### WERKOPDRACHT
Zet de alinea die begint met "Na ommekomst van de opzegtermijn" uit de tekst over het concurrentiebeding bij faillissement om in een korte opsomming. Behoud daarbij de belangrijkste feiten.

### AANGELEVERDE TEKST
● ● ●

Na ommekomst van de opzegtermijn is een deel van het werknemersbestand in dienst getreden van een concurrent van de failliete onderneming PaperlinX. De curator sluit een koopovereenkomst voor activa en goodwill met een derde partij en spreekt in de overnameovereenkomst af dat de curator zich zal inspannen om de werknemers aan hun concurrentiebeding te houden voor zover ze bij de betreffende concurrent van PaperlinX in dienst zijn getreden.
De rechter oordeelt dat de concurrentiebedingen op zich geldig zijn overeengekomen en niet zijn komen te vervallen door het faillissement. Anders dan wat in eerdere uitspraken wel eens is aangenomen, oordeelt de rechter ook dat de curator de betreffende werknemers niet expliciet op de handhaving van het concurrentiebeding had hoeven te wijzen. Vervolgens laat de rechter zich uit over de belangenafweging en oordeelt dat een onderscheid moet worden gemaakt tussen de periode waarin de faillissementscurator de exploitatie van de onderneming van een failliete werkgever voortzet en de situatie daarna, wanneer een doorstart is gerealiseerd door verkoop van activa en goodwill aan een derde. In de eerste periode, zo oordeelt de rechter, heeft de curator een rechtens te respecteren belang bij de nakoming van het concurrentiebeding. Na verkoop van activa, goodwill en know how heeft de curator geen zelfstandig belang meer bij de handhaving van de concurrentiebeding. Dat de koper er belang bij heeft dat de werknemers aan een concurrentiebeding worden gehouden, is daarvoor onvoldoende. De koper is immers geen partij bij de arbeidsovereenkomst en die koper heeft dus geen rechtstreekse contractuele relatie met de betreffende werknemer en kan de werknemer niet zelfstandig aan het beding houden. De rechter oordeelt dat de curator het belang bij nakoming van het concurrentiebeding ook niet kan verwerven door een afspraak in de overnameovereenkomst met de koper. De rechter concludeert uiteindelijk dat bij belangenafweging het belang van de werknemer zwaarder weegt dan dat van de curator omdat de curator geen of onvoldoende eigenbelang heeft bij de handhaving van het concurrentiebeding terwijl de werknemers groot belang hebben bij de schorsing van dat beding.
De koper van activa uit een faillissement dient op verschillende zaken te letten (zie ook de uitspraak hierna) en dient zich te realiseren dat de werknemers die niet door hem in dienst worden genomen bij de doorstart een goede kans maken niet gehouden te kunnen worden aan een concurrentiebeding. Het is verstandig om hiermee bij het contracteren met de curator goed rekening te houden.

● ● ●

### BRONMATERIAAL
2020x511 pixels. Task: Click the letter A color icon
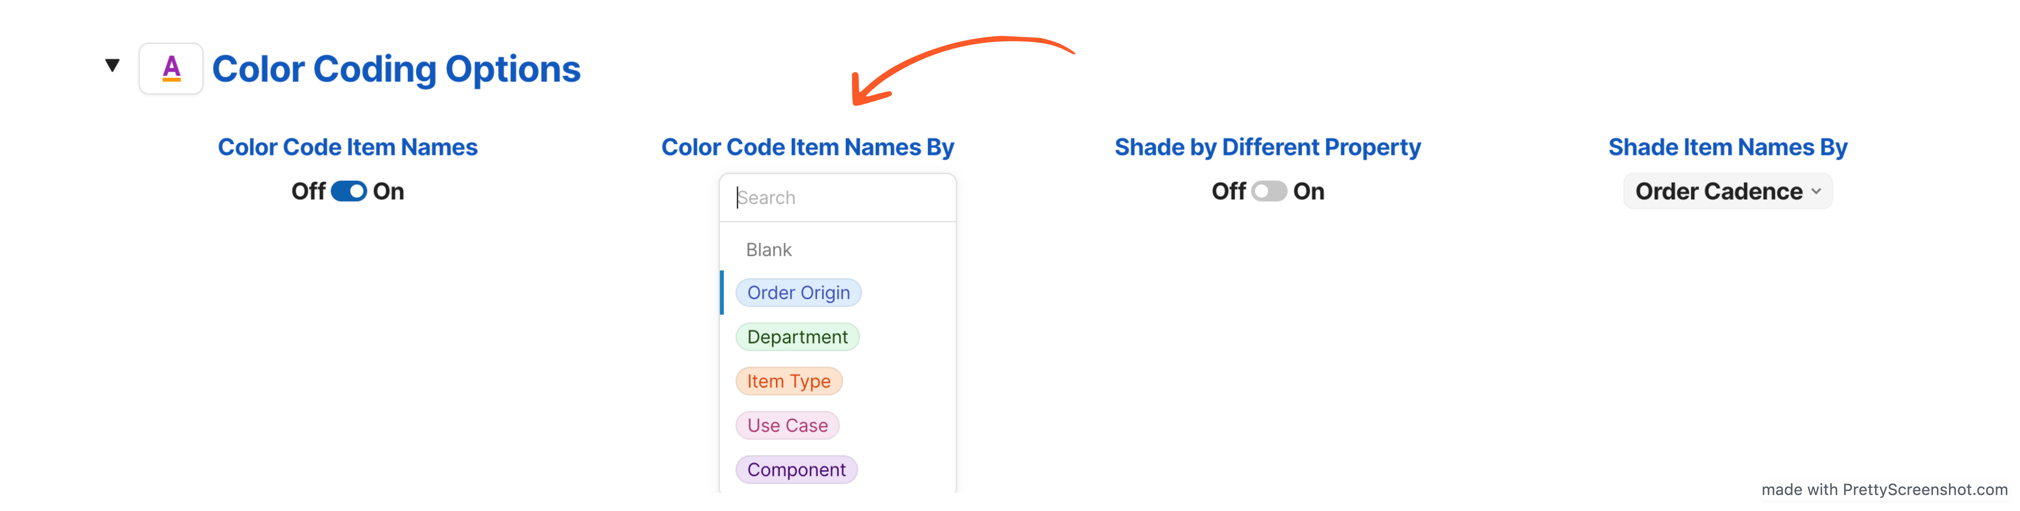pyautogui.click(x=171, y=69)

● ● ●

### ANTWOORD
- Na afloop van de opzegtermijn is een deel van de werknemers van het failliete PaperlinX bij een concurrent in dienst getreden.
- De curator verkoopt activa en goodwill aan een derde partij.
- In de overnameovereenkomst spreekt de curator af zich in te spannen om de werknemers die bij die concurrent in dienst zijn getreden aan hun concurrentiebeding te houden.